Find Us On Social Media :

Panjangnya Hanya 25 Mil, 4 Hal Ini Sebabkan Jalur Gaza Jadi Titik Konflik Israel-Palestina

By Septiyanti Dwi Cahyani, Selasa, 15 Mei 2018 | 16:53 WIB

Jalur Gaza

Grid.ID - Seperti Indonesia, hari ini Palestina juga tengah berduka.

Konflik yang terus memanas membuat banyak korban berjatuhan.

Sampai hari ini, lebih dari 50 rakyat Palestina gugur dalam memperjuangkan hak mereka.

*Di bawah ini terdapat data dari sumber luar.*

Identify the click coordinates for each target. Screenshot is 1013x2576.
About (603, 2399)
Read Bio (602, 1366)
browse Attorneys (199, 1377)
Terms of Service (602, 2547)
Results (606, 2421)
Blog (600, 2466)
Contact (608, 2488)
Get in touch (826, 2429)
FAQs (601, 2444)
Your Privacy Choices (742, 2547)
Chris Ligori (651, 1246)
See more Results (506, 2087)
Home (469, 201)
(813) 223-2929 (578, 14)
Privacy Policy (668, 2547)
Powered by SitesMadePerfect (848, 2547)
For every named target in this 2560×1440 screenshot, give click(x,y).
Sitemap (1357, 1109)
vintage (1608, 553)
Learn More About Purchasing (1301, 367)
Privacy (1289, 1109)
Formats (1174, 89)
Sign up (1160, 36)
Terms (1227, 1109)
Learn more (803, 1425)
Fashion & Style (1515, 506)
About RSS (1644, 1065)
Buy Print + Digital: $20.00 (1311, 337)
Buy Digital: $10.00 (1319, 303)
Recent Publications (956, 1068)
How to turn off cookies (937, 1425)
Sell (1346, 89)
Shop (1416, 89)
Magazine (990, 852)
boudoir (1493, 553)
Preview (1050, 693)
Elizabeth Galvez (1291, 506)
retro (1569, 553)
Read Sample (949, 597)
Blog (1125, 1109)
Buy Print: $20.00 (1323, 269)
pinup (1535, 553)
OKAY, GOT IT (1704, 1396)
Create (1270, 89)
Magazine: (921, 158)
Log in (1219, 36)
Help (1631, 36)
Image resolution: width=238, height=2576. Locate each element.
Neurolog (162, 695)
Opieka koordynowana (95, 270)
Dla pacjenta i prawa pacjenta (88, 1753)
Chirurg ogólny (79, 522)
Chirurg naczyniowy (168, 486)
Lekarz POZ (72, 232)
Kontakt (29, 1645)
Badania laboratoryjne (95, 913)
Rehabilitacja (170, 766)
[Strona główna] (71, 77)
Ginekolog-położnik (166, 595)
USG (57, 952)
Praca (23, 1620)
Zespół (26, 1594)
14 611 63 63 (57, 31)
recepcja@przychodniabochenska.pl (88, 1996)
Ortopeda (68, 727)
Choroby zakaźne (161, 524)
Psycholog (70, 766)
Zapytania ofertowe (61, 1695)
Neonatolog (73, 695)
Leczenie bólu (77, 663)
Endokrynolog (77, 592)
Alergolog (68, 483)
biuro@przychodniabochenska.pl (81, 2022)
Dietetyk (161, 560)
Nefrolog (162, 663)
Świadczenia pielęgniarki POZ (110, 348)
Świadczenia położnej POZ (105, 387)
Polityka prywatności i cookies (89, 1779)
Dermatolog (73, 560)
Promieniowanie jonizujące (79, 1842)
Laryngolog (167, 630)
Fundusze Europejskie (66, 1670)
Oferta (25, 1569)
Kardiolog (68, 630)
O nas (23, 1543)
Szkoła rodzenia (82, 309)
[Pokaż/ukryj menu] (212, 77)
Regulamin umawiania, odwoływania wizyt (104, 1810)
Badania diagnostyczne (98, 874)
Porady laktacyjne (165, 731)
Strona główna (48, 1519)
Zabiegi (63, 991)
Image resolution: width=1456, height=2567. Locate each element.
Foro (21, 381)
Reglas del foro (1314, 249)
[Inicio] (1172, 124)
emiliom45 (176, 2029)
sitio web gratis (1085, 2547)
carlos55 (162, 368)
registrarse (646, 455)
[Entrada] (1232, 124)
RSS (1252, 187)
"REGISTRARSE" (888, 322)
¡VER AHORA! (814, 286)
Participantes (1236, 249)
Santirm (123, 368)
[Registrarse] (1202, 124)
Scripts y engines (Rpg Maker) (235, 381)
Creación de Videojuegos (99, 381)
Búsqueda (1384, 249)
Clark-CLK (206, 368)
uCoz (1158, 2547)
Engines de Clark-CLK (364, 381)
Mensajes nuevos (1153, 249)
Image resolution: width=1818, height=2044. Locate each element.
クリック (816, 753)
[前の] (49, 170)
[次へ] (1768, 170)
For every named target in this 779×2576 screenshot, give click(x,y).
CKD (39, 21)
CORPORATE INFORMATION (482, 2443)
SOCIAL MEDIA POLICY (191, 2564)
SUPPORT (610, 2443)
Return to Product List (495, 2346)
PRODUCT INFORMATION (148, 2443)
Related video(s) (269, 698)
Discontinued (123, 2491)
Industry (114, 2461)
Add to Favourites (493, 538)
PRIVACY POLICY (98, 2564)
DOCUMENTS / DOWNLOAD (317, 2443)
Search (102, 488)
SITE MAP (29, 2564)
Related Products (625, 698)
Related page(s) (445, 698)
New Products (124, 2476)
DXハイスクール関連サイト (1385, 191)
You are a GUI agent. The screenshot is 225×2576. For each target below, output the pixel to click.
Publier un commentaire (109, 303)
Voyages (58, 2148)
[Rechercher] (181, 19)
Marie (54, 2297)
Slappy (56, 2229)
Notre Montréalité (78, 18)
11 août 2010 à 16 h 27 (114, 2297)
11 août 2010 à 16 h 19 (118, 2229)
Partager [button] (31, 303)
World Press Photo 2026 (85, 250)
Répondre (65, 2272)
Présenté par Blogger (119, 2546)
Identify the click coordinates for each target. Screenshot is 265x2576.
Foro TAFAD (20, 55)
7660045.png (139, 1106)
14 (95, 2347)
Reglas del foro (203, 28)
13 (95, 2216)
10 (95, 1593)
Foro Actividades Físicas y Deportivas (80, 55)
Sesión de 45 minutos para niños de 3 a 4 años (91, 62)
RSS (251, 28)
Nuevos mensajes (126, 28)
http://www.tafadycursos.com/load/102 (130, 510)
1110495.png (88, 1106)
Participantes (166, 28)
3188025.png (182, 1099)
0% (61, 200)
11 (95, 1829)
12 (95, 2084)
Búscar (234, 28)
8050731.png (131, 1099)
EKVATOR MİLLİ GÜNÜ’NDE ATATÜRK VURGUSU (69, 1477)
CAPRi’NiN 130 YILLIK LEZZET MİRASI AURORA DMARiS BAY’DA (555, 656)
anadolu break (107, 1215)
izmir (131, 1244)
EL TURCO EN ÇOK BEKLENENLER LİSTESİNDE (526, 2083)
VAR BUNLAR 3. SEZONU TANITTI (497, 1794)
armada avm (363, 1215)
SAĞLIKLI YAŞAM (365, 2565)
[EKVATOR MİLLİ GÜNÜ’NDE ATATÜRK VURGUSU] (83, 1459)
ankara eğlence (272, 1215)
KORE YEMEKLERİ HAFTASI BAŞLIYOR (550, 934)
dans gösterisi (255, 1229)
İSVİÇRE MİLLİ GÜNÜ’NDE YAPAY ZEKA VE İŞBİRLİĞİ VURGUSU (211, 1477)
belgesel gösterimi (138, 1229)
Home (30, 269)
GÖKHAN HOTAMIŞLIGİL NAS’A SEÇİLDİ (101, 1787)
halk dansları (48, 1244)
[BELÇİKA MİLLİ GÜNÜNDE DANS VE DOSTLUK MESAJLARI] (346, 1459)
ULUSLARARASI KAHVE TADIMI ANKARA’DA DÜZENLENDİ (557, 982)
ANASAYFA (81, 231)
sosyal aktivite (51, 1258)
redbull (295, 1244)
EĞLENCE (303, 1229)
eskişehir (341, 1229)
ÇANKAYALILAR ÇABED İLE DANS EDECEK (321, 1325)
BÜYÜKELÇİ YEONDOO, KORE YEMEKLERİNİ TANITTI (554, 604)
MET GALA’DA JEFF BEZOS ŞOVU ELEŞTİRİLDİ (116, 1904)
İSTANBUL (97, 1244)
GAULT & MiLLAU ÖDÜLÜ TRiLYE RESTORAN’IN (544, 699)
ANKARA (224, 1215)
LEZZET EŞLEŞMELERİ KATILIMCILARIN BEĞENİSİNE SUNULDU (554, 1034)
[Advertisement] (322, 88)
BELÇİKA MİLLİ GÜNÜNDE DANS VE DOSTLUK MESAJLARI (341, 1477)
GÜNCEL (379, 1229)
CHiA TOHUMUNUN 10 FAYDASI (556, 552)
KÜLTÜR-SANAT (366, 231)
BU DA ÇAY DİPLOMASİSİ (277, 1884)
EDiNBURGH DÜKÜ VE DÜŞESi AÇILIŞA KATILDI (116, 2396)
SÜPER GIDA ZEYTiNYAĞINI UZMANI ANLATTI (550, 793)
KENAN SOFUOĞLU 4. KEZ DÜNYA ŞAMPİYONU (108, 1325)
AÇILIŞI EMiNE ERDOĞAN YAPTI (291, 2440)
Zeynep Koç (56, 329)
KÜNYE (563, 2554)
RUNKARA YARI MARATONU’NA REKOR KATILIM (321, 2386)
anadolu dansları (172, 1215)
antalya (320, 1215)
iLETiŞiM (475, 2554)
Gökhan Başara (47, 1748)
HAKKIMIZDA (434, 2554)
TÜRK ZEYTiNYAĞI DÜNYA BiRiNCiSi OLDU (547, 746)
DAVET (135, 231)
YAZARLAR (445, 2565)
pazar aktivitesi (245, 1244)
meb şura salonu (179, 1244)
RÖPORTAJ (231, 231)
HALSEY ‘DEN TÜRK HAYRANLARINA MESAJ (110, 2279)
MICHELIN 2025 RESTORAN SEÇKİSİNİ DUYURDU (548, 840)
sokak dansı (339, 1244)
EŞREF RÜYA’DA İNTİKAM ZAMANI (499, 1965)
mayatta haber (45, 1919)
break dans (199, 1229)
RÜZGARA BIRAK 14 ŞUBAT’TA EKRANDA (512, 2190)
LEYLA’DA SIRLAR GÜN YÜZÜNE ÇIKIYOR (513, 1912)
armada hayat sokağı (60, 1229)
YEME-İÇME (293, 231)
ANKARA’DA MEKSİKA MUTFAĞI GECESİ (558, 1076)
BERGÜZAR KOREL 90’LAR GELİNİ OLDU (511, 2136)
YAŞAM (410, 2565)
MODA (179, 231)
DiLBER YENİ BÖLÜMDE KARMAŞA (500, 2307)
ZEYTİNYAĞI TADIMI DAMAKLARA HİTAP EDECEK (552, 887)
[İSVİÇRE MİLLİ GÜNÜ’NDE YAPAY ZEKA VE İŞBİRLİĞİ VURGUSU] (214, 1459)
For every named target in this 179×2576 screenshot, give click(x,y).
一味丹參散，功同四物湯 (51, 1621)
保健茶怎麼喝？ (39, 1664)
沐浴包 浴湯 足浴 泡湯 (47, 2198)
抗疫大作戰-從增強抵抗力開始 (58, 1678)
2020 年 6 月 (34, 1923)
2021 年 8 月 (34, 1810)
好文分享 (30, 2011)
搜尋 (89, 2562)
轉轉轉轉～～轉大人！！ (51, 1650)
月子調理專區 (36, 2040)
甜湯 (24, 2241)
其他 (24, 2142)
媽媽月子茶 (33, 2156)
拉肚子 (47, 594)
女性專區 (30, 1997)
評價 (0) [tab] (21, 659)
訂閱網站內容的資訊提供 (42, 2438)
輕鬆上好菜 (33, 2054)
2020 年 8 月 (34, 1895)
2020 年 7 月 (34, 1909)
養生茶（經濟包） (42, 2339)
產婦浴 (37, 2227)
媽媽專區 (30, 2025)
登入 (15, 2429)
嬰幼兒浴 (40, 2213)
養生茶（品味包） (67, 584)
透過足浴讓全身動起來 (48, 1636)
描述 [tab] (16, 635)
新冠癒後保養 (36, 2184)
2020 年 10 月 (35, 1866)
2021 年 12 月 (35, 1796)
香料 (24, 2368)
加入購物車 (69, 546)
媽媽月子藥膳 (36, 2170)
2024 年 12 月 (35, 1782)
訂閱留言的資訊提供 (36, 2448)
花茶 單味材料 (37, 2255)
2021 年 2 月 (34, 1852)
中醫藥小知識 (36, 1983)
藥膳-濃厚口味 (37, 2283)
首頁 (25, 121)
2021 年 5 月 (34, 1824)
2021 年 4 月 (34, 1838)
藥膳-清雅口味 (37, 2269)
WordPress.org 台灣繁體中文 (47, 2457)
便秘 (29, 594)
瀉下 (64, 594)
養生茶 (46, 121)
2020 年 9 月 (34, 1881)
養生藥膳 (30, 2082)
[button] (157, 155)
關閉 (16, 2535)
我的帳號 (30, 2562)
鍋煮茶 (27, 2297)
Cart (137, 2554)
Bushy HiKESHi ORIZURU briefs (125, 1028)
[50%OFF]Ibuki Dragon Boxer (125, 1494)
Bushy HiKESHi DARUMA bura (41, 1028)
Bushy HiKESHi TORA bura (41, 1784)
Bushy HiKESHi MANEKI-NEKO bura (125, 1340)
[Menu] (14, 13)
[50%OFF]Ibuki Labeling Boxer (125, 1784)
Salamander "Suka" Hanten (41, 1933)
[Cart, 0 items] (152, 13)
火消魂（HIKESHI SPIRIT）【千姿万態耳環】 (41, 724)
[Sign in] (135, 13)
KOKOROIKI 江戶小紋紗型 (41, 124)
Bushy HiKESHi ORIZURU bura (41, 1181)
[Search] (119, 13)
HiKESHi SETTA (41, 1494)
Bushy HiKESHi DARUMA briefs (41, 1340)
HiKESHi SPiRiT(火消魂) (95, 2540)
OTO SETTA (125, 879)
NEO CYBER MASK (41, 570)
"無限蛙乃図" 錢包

Perbatasan antara Gaza dan Israel sekali lagi menjadi titik fokus untuk bentrokan antara pengunjuk rasa dan pasukan Israel.

Demonstrasi yang terjadi belakangan ini menjadi puncak dari protes berminggu-minggu di perbatasan.

Sebenarnya, bagaimana lokasi ini bisa menjadi titik konflik ?

Perbatasan Gaza Didirikan

Tanah yang sekarang dikenal sebagai Gaza telah diperebutkan dari waktu ke waktu selama berabad-abad.

BACA JUGA Indah Dewi Pertiwi Dapat Hidayah Usai Kunjungi Palestina

Namun, konflik modern di wilayah ini dimulai pada tahun 1948.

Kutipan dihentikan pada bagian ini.